How much are these bilateral tariff increases estimated to affect the world economy? To answer this question, we analyze the impact of the currently implemented tariffs using a quantitative international trade model that builds on the seminal work of Eaton and Kortum (2002) to include: (1) multiple sectors with input-output linkages, (2) three factors of production including capital, skilled, and unskilled labor, and (3) dynamic investment decisions.6

Quantitative Analysis

Using the model, we estimate the effects of the increases in tariffs between China and the United States under the Phase One agreement. We solve for a new steady-state equilibrium under Phase One tariffs using our international trade model and compute the changes in real long run GDP for the United States, China and the other countries relative to our baseline scenario.

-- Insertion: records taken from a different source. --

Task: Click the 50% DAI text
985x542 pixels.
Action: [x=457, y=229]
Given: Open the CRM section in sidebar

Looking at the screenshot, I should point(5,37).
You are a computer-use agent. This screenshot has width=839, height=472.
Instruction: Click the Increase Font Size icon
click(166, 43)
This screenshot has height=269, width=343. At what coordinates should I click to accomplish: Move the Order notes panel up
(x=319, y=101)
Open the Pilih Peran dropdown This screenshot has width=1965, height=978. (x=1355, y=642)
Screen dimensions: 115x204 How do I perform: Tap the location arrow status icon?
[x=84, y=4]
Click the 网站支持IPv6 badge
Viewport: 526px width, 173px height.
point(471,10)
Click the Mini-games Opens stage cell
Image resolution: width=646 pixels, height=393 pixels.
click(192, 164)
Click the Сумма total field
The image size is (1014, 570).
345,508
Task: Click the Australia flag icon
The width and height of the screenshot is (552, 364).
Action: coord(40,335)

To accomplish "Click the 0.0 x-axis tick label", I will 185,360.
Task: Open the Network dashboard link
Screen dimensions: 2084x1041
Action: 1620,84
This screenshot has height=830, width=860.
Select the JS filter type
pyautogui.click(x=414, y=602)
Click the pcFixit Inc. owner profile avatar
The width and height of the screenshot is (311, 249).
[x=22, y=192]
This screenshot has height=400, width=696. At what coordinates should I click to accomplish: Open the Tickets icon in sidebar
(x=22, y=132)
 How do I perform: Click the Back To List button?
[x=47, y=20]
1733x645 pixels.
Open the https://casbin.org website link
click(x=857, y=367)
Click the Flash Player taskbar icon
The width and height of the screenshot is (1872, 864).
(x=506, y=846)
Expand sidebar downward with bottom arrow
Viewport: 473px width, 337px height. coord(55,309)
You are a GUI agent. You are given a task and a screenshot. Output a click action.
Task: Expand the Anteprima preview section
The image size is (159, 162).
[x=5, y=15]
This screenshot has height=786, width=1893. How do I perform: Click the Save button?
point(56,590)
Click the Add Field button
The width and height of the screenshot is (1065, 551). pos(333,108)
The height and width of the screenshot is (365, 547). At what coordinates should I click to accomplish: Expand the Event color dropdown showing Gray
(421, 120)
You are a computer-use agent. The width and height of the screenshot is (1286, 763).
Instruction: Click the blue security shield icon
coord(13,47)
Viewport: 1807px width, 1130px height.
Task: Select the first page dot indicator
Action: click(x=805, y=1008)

The macroeconomic consequences of the increase in implemented tariffs between the United States and China are shown in figures 3 and 4. Figure 3 shows the long run effects on GDP in China, the United States and all other countries included in our sample.

Figure 3 shows that the implemented tariffs between the United States and China are estimated to lower world GDP by 0.4 percent, where half of the decline is driven by a drop in investment and capital stocks. This decline in global GDP is more than entirely driven by a decline in GDP in the United States and China, as most of the other countries actually gain.7 The United States and China both experience a decline in GDP, of 1.3 and 0.7 percent, respectively, which are quantitatively large effects. For example, Ferraro and Van Leemput (2019), in a model without investment, estimate that the United States and China would suffer negative long-term effects on the level of GDP of 0.3 and 0.4 percent, respectively, under a more dire scenario where all bilateral trade is subject to a 25 percentage point increase. Therefore, we find larger quantitative impact on both U.S. and Chinese GDP relative to canonical models of trade, which only include labor as a factor of production.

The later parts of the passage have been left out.